The law also is silent on requiring athletes to disclose NIL deals, which would be required under the NCAA's proposed rules, and on athletes having deals that conflict with school contracts.

Florida

The name, image and likeness law in Florida is unique in what it doesn't address.
The name, image and likeness law in Florida is unique in what it doesn't address.

What makes Florida’s law notable is what it doesn’t say. The NCAA’s proposed rules changes say an athlete would not be able to have an NIL deal involving a product or service that “conflicts with NCAA legislation (e.g., sports wagering, banned substances).” They also say schools would have the discretion to prohibit athletes from having an NIL deal “based on other considerations, such as conflict with institutional values, as defined by the institution.”

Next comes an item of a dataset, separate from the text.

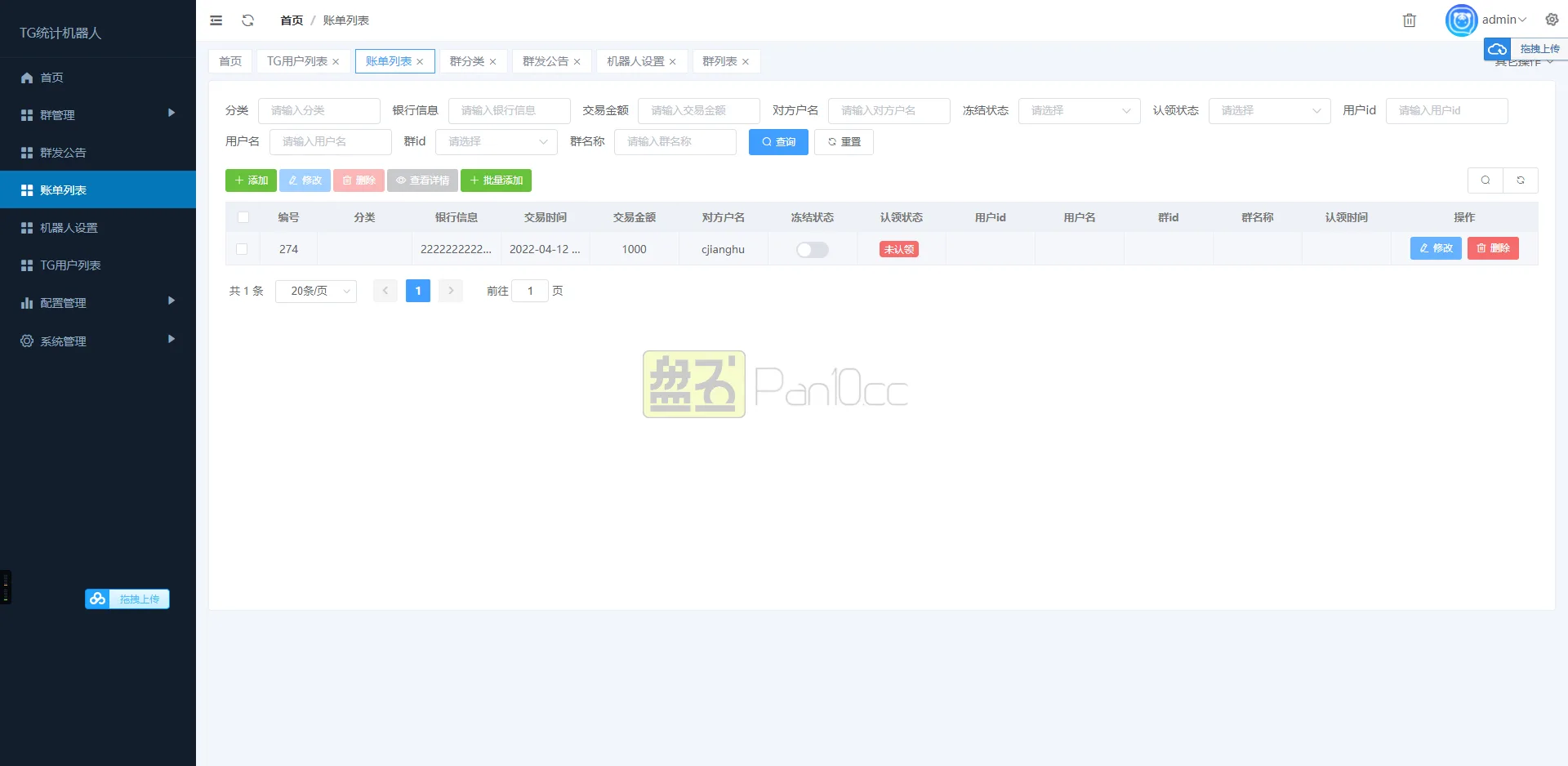Click the 对方户名 input field
This screenshot has width=1568, height=766.
(x=889, y=110)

Except for barring deals that conflict with school contracts, Florida’s law is silent on these types of prohibitions. The law requires the State University System of Florida’s governing board, which oversees all of the major public schools, to adopt rules and regulations concerning the law’s implementation. Proposed regulations available for public comment through yesterday also are silent on these issues.

But even if the board does implement some regulations along these lines, they will not be binding on the University of Miami, which is a private school. Miami is bound only by state law, said Corey Staniscia, chief legislative assistant to state Rep. Chip LaMarca, who authored the law.